# SHORT TASK:
Reproduce the following lines word for word, leaving out the pictures.

Page and screen pointing data:
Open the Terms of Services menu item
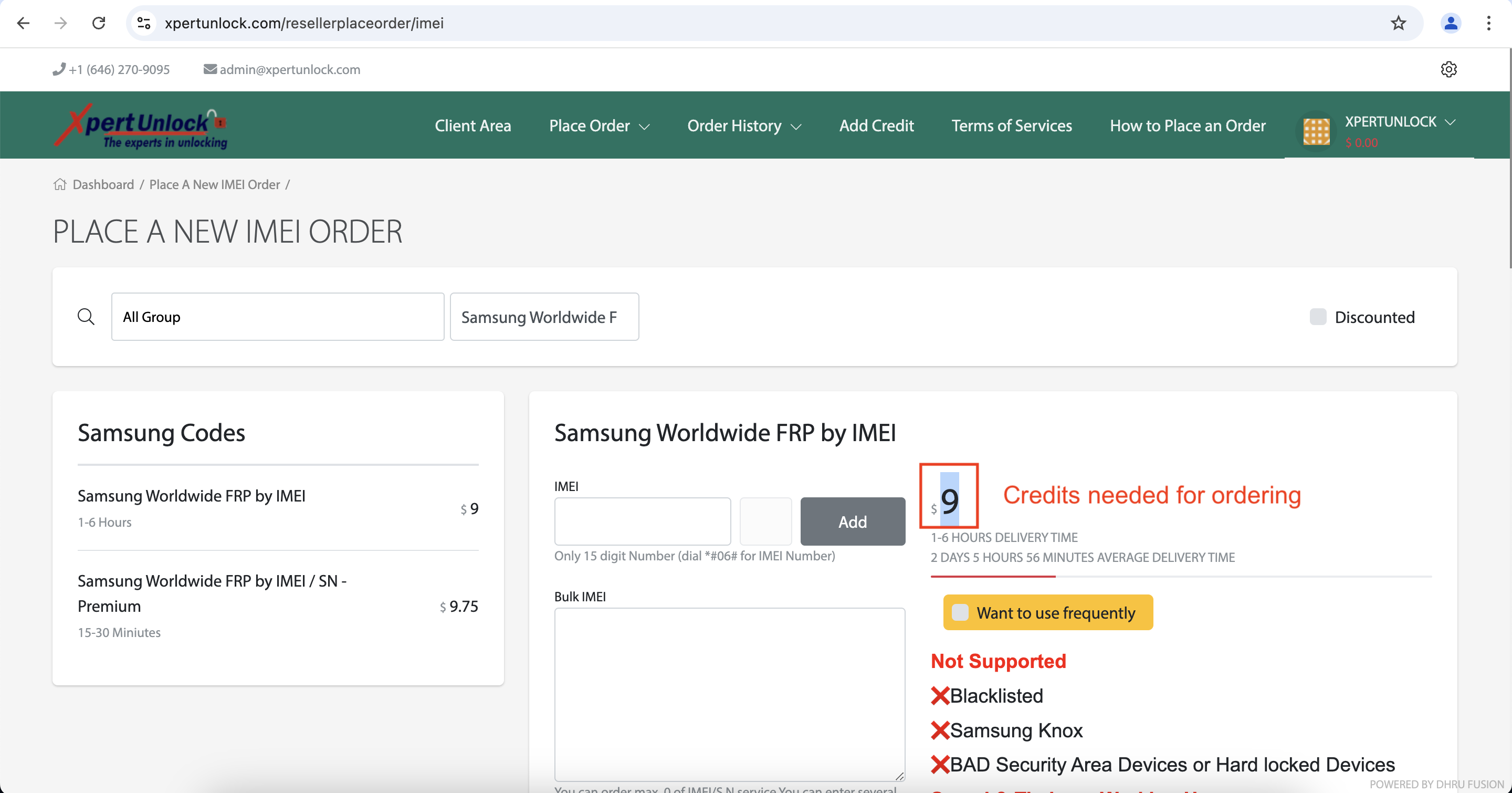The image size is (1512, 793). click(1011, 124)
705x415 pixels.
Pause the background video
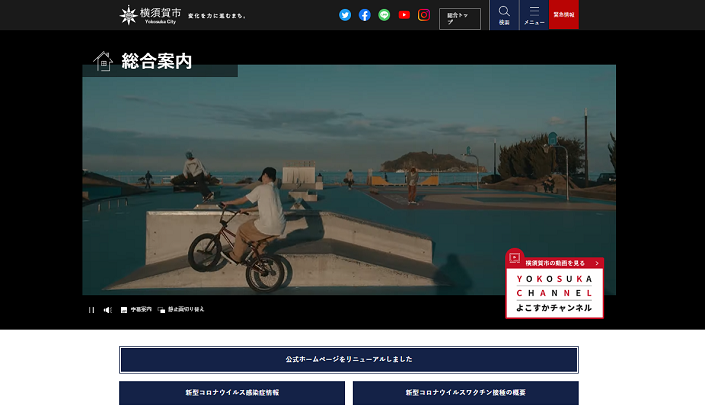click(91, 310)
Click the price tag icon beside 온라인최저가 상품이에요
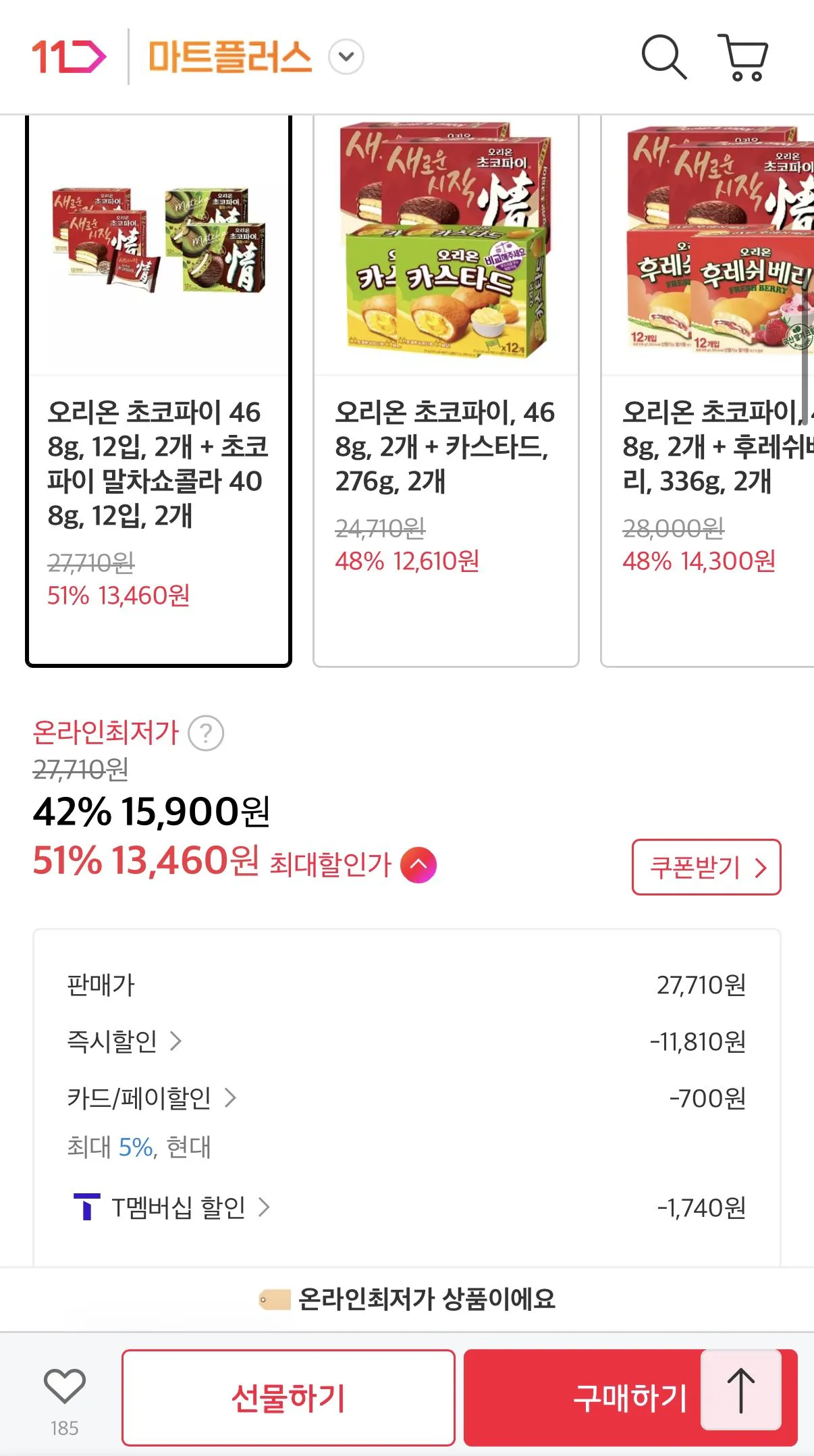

# TASK RESULT:
Open the Terms of Services menu item
The image size is (1512, 793). click(1011, 124)
705x415 pixels.
Pause the background video
click(91, 310)
Click the price tag icon beside 온라인최저가 상품이에요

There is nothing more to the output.